When the turbine becomes fouled with compounds that are not
water-soluble (including silica), water washing rarely restores capacity.
Out-of-service cleaning by blasting with aluminum oxide or other soft grit
material is required to remove these deposits.
Erosion of turbine blades results in rough, uneven surfaces
that alter steam flow paths. This reduces turbine efficiency and can also limit
capacity. Erosion at the high-pressure end of a turbine is usually caused by
solid particles (usually iron oxide) present in the steam. Iron oxide particles
are present if they were not removed by steam blows during system start-up. They
can also result from exfoliation of superheater or main steam header oxides or
can be introduced into the steam by contaminated attemperating water.
Erosion of intermediate and low-pressure blades is usually
caused by water in the steam. Operation below design inlet steam temperature or
at low load can cause condensation in these stages, leading to erosion problems.

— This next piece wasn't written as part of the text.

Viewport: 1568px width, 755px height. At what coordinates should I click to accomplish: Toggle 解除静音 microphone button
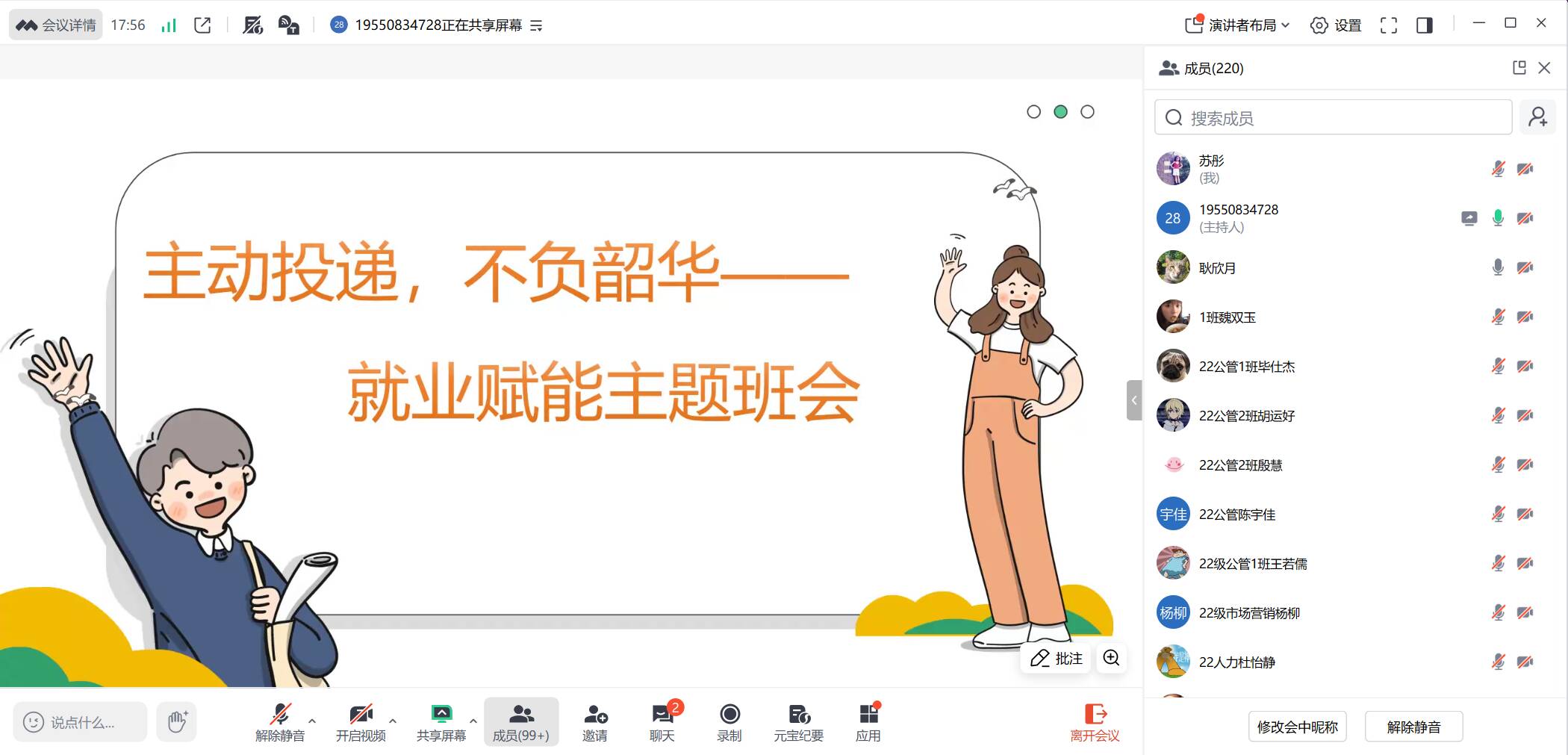click(x=280, y=722)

Carbon dioxide or other acidic species present in the
condensate can accelerate the damage. Some protection against erosion-corrosion
can be provided by low distribution ratio amines, which neutralize the acidity
and elevate the pH of the condensate.
Pitting, corrosion fatigue, and stress corrosion cracking
problems all occur in steam turbines. The major corrodents are sodium hydroxide,
chloride, sulfate, and sulfides. Usually, the level of contaminants present in
steam is not high enough to corrode the system components. As steam expands
through a turbine, the solubility of contaminants in the steam decreases. They
condense onto surfaces at solution concentrations much higher than the original
contaminant concentration in the steam. These concentrated solutions promote
Pitting is commonly associated with chloride deposits and
occurs on rotors, disks, and buckets. Pitting attack often occurs when a moist,
oxygen-laden atmosphere develops in out-of-service turbines. Damage is most
severe when chloride deposits are also present. An oxygen-free or
condensate-free atmosphere should be maintained to protect out-of-service
turbines from corrosion.
Corrosion fatigue and stress corrosion
cracking of blades and disks are commonly associated with sulfides (see
Figure 18-6), chlorides, and caustic. The problems are most
common in low-pressure sections of large power plant turbines, which
are characterized by high stresses, crevices, and operating temperatures
conducive to the condensation of concentrated solutions of steam contaminants.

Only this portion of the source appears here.